Now, having wreaked so much damage elsewhere in our public realm, the deadliest beard since Lenin is swivelling in our direction. From next year, Virgin replaces Flora as the sponsor of the London Marathon – which, of course, starts in Greenwich Park, passes through Greenwich town centre and spends more than seven of its 26 miles in the borough.
But in my paper, the Standard, yesterday, Sir Richard is quoted as saying he wants to “come up with a better route” because the current one is not “glamorous” enough. It passes, he says, too many dull places in east and south-east London and not enough tourist attractions.
It is stunning how much of what we’ve come to think of as the essence of Greenwich is, all of a sudden, under threat. The Marathon now joins the Market, the Village Market, the park, the Cutty Sark and the foot tunnel on the danger list.
For as our 40-watt council presses blindly on with its plans for a one-off sporting event actively wanted by almost no-one, the Olympic horseriding in the Park, councillors appear to have been completely oblivious to this very real threat to a much more important and genuinely loved Greenwich sports occasion.
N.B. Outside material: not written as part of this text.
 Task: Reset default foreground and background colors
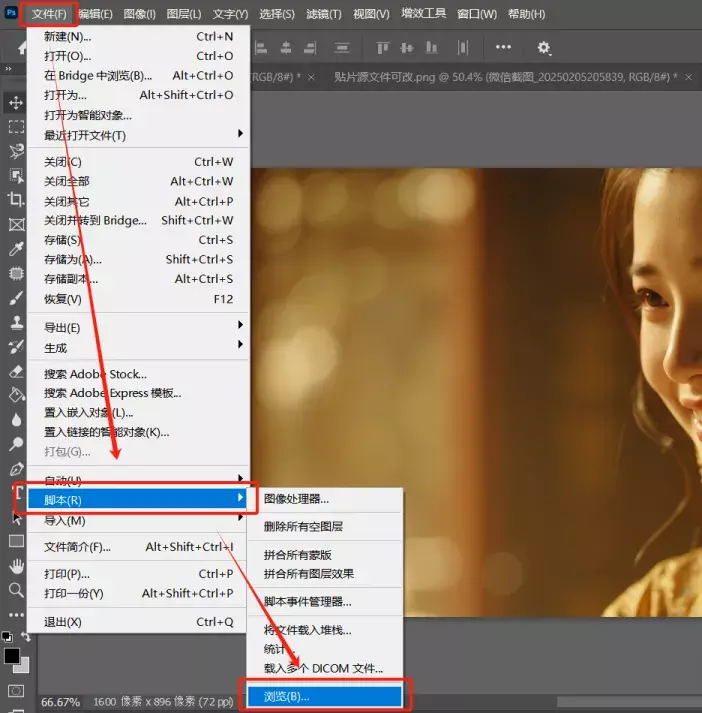coord(7,636)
The contrast between the stage-managed North Korean spend-fest that is the Olympics and the Marathon could not be greater. The Marathon is democratic: it is the people dressed as bananas we care about, not the manufactured elite athletes at the front. On the morning of the race, you can go into the park and mix freely with the competitors – best of luck if you want to try that in 2012. The Marathon is free for everyone to watch. The Olympics won’t be accessible to most Greenwich people even if they are rich enough to pay.
The Olympics are a giant edifice of lies. The Marathon makes no promises it cannot keep. The Olympics are costing £9.3 billion and could rip up our precious park. The Marathon manages to be one of the greatest sporting spectacles in the world without doing any damage to anything and without costing any taxpayer a single penny.
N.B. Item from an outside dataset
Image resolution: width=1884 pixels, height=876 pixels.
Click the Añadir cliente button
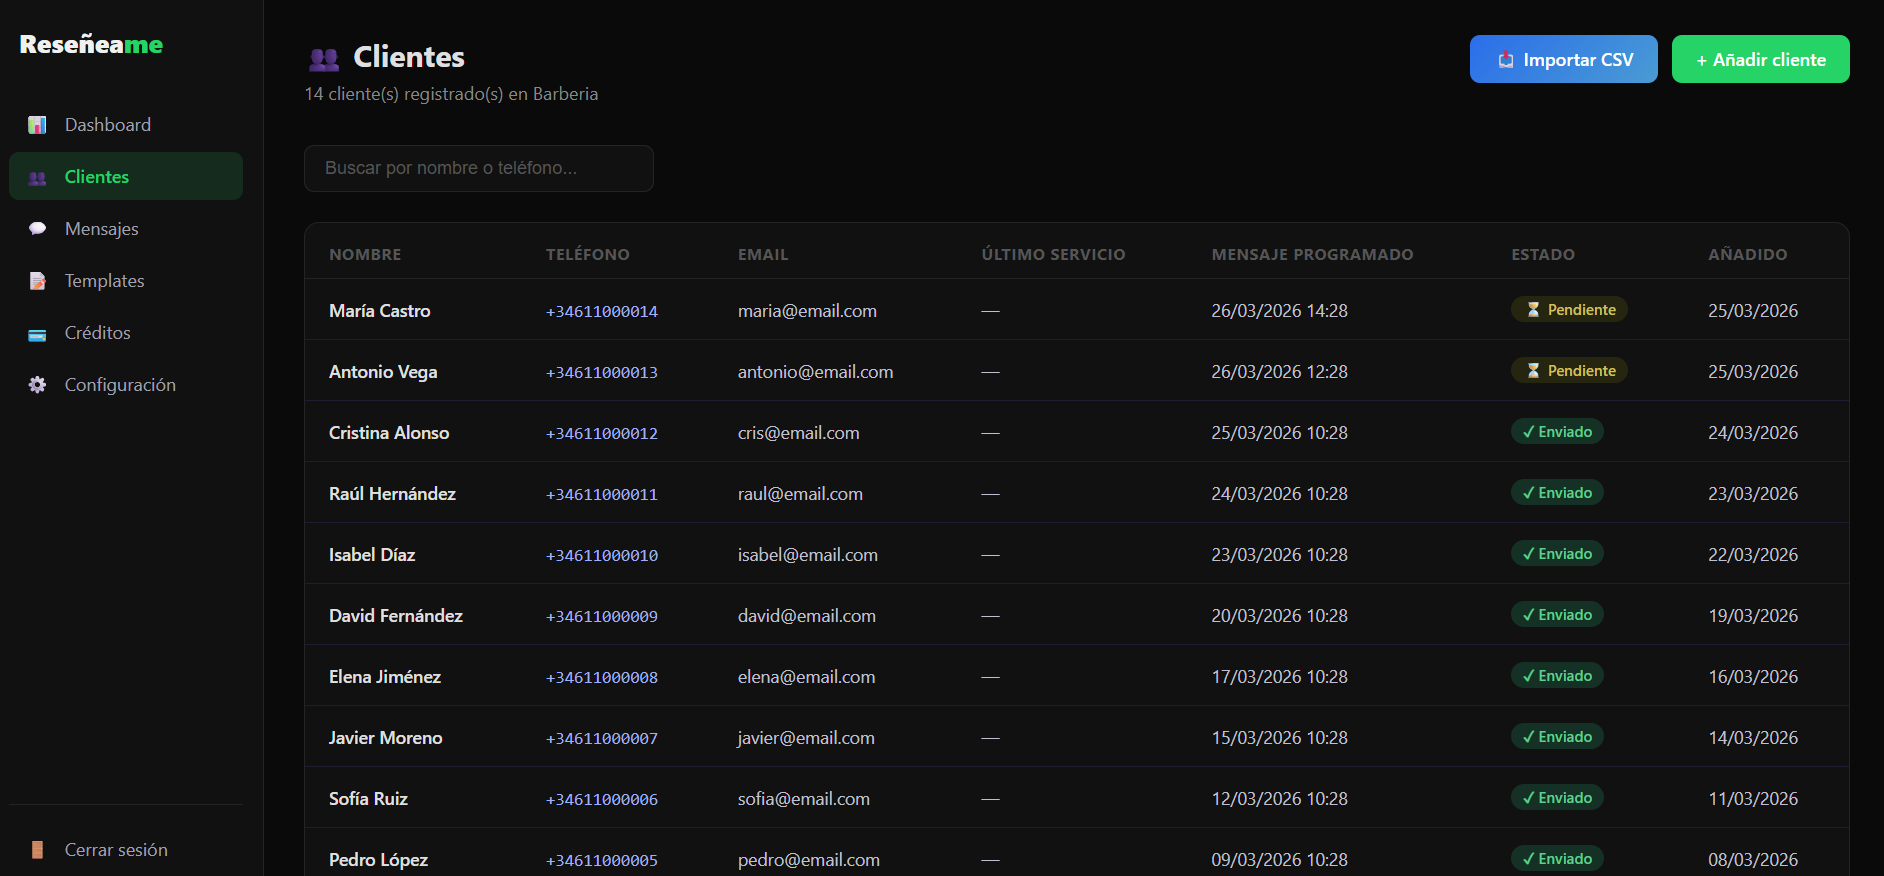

Now it is perfectly true that south-east London is not glamorous. That’s why I like it, actually. We are protected from fashionability by that impenetrable mountain range of council estates along the Old Kent Road. Madonna and Guy will never be spotted shopping in Somerfield, thank God.
But South Londoners, black and white, embody the real essence of our great city, rather than the rootless cosmopolitanism of the north. We are contrary. We will never be told what to think by Vogue or The Guardian. North London had New Labour; South London had the peasants’ revolt. Turn up the volume on Heart 106.2!
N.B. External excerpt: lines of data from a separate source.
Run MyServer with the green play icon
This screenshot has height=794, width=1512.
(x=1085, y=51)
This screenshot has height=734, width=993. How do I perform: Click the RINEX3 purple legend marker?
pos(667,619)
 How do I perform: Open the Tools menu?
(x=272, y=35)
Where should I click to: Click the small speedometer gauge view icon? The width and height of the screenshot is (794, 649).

That is precisely why the Marathon, the ultimate people’s sport, should keep on running through the people’s streets. The idea that the route is dull is a slander, too. As anyone except Branson must know, Greenwich is one of the prettiest places in London, the East End is just about the most happening part of town right now, and the Isle of Dogs has been transformed over the exact lifespan of the Marathon itself from vacant wasteland to Europe’s premier financial powerhouse.
The Park, the Observatory, Charlton House, the Naval College, the Cutty Sark (restoration permitting), Tower Bridge, the Tower of London and Canary Wharf must count as tourist attractions, surely? Anyway, if East London is too dull to host a sports event, what does that say for the Olympics?
Beardie is threatening to run the Marathon himself next year, when it will still be more or less on its current course. May I suggest that the people of south-east London line the route and give him, as he passes, the benefit of their unglamorous views?
rob says
See also Darryl’s post at 853:
http://853blog.wordpress.com/2009/06/23/hands-off-our-marathon-branson/
martymc says
It’s a pity you can’t talk about the marathon without pushing your tiresome anti-Olympics agenda.
darryl853 says
To be fair to Greenwich Council, I reckon the first they’ll have heard about the scheme was yesterday in the Standard. The marathon’s never had a huge amount of local authority involvement, other than in the clean-up – the pre-Ken Tory GLC would only back it if it didn’t ask for money.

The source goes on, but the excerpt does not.